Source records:

--*--

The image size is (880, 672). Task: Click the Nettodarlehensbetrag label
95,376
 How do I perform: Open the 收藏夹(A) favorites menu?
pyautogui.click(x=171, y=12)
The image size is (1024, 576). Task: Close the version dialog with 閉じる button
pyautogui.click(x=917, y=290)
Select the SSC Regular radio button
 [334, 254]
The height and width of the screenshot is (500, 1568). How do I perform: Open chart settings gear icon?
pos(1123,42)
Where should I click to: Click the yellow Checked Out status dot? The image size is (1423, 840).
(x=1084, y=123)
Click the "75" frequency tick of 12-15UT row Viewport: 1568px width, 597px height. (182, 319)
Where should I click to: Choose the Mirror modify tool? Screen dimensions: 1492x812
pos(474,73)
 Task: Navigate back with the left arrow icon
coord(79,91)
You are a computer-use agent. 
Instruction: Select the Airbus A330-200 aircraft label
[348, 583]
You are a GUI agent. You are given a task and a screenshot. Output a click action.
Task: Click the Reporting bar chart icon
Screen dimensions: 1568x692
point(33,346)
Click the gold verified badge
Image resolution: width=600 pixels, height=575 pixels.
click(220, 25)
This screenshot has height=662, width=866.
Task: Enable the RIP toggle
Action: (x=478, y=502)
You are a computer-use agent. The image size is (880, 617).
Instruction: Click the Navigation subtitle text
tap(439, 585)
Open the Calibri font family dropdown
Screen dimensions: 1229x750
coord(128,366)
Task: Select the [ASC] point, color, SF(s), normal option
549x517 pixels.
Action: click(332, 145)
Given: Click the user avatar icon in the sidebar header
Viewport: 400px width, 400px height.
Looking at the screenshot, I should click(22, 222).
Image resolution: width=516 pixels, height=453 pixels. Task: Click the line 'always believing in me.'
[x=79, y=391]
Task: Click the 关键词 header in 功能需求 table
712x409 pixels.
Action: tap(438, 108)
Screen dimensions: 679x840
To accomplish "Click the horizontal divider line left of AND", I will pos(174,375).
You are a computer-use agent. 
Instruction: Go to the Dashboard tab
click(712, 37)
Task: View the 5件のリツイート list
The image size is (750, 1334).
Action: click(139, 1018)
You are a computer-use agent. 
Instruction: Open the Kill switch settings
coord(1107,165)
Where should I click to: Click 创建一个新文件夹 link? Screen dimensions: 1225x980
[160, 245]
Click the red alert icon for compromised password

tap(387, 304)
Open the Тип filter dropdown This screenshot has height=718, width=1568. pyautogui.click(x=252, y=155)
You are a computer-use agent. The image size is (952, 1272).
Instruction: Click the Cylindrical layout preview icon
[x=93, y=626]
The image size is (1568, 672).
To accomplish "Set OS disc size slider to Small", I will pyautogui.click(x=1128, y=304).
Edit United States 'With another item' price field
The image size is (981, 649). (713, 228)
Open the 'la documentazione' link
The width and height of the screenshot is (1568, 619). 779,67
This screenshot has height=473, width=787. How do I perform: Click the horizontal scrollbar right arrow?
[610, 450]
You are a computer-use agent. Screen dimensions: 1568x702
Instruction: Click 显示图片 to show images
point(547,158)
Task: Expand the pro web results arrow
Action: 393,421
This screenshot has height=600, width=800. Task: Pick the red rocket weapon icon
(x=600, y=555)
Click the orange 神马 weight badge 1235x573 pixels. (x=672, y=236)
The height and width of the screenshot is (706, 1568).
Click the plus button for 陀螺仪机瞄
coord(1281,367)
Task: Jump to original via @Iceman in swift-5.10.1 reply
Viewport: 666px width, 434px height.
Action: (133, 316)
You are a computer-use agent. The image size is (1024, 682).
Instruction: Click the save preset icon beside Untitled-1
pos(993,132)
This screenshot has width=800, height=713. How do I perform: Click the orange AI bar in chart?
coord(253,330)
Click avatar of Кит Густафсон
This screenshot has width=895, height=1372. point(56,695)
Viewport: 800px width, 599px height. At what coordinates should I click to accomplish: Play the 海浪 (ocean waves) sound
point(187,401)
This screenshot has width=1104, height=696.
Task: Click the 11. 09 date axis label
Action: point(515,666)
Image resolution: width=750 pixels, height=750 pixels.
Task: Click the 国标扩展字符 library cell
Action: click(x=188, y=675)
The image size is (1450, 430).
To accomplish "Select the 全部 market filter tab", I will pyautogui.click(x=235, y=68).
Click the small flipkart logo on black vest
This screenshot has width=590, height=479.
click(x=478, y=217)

--*--

What the task asks:
Each line above must be printed exactly as it appears.

Result of this task:
The image size is (880, 672). Task: Click the Nettodarlehensbetrag label
95,376
 How do I perform: Open the 收藏夹(A) favorites menu?
pyautogui.click(x=171, y=12)
The image size is (1024, 576). Task: Close the version dialog with 閉じる button
pyautogui.click(x=917, y=290)
Select the SSC Regular radio button
 [334, 254]
The height and width of the screenshot is (500, 1568). How do I perform: Open chart settings gear icon?
pos(1123,42)
Where should I click to: Click the yellow Checked Out status dot? The image size is (1423, 840).
(x=1084, y=123)
Click the "75" frequency tick of 12-15UT row Viewport: 1568px width, 597px height. (182, 319)
Where should I click to: Choose the Mirror modify tool? Screen dimensions: 1492x812
pos(474,73)
 Task: Navigate back with the left arrow icon
coord(79,91)
You are a computer-use agent. 
Instruction: Select the Airbus A330-200 aircraft label
[348, 583]
You are a GUI agent. You are given a task and a screenshot. Output a click action.
Task: Click the Reporting bar chart icon
Screen dimensions: 1568x692
point(33,346)
Click the gold verified badge
Image resolution: width=600 pixels, height=575 pixels.
click(220, 25)
This screenshot has height=662, width=866.
Task: Enable the RIP toggle
Action: (x=478, y=502)
You are a computer-use agent. The image size is (880, 617).
Instruction: Click the Navigation subtitle text
tap(439, 585)
Open the Calibri font family dropdown
Screen dimensions: 1229x750
coord(128,366)
Task: Select the [ASC] point, color, SF(s), normal option
549x517 pixels.
Action: click(332, 145)
Given: Click the user avatar icon in the sidebar header
Viewport: 400px width, 400px height.
Looking at the screenshot, I should click(22, 222).
Image resolution: width=516 pixels, height=453 pixels. Task: Click the line 'always believing in me.'
[x=79, y=391]
Task: Click the 关键词 header in 功能需求 table
712x409 pixels.
Action: tap(438, 108)
Screen dimensions: 679x840
To accomplish "Click the horizontal divider line left of AND", I will pos(174,375).
You are a computer-use agent. 
Instruction: Go to the Dashboard tab
click(712, 37)
Task: View the 5件のリツイート list
The image size is (750, 1334).
Action: click(139, 1018)
You are a computer-use agent. 
Instruction: Open the Kill switch settings
coord(1107,165)
Where should I click to: Click 创建一个新文件夹 link? Screen dimensions: 1225x980
[160, 245]
Click the red alert icon for compromised password

tap(387, 304)
Open the Тип filter dropdown This screenshot has height=718, width=1568. pyautogui.click(x=252, y=155)
You are a computer-use agent. The image size is (952, 1272).
Instruction: Click the Cylindrical layout preview icon
[x=93, y=626]
The image size is (1568, 672).
To accomplish "Set OS disc size slider to Small", I will pyautogui.click(x=1128, y=304).
Edit United States 'With another item' price field
The image size is (981, 649). (713, 228)
Open the 'la documentazione' link
The width and height of the screenshot is (1568, 619). 779,67
This screenshot has height=473, width=787. How do I perform: Click the horizontal scrollbar right arrow?
[610, 450]
You are a computer-use agent. Screen dimensions: 1568x702
Instruction: Click 显示图片 to show images
point(547,158)
Task: Expand the pro web results arrow
Action: 393,421
This screenshot has height=600, width=800. Task: Pick the red rocket weapon icon
(x=600, y=555)
Click the orange 神马 weight badge 1235x573 pixels. (x=672, y=236)
The height and width of the screenshot is (706, 1568).
Click the plus button for 陀螺仪机瞄
coord(1281,367)
Task: Jump to original via @Iceman in swift-5.10.1 reply
Viewport: 666px width, 434px height.
Action: (133, 316)
You are a computer-use agent. The image size is (1024, 682).
Instruction: Click the save preset icon beside Untitled-1
pos(993,132)
This screenshot has width=800, height=713. How do I perform: Click the orange AI bar in chart?
coord(253,330)
Click avatar of Кит Густафсон
This screenshot has width=895, height=1372. point(56,695)
Viewport: 800px width, 599px height. At what coordinates should I click to accomplish: Play the 海浪 (ocean waves) sound
point(187,401)
This screenshot has width=1104, height=696.
Task: Click the 11. 09 date axis label
Action: point(515,666)
Image resolution: width=750 pixels, height=750 pixels.
Task: Click the 国标扩展字符 library cell
Action: click(x=188, y=675)
The image size is (1450, 430).
To accomplish "Select the 全部 market filter tab", I will pyautogui.click(x=235, y=68).
Click the small flipkart logo on black vest
This screenshot has width=590, height=479.
click(x=478, y=217)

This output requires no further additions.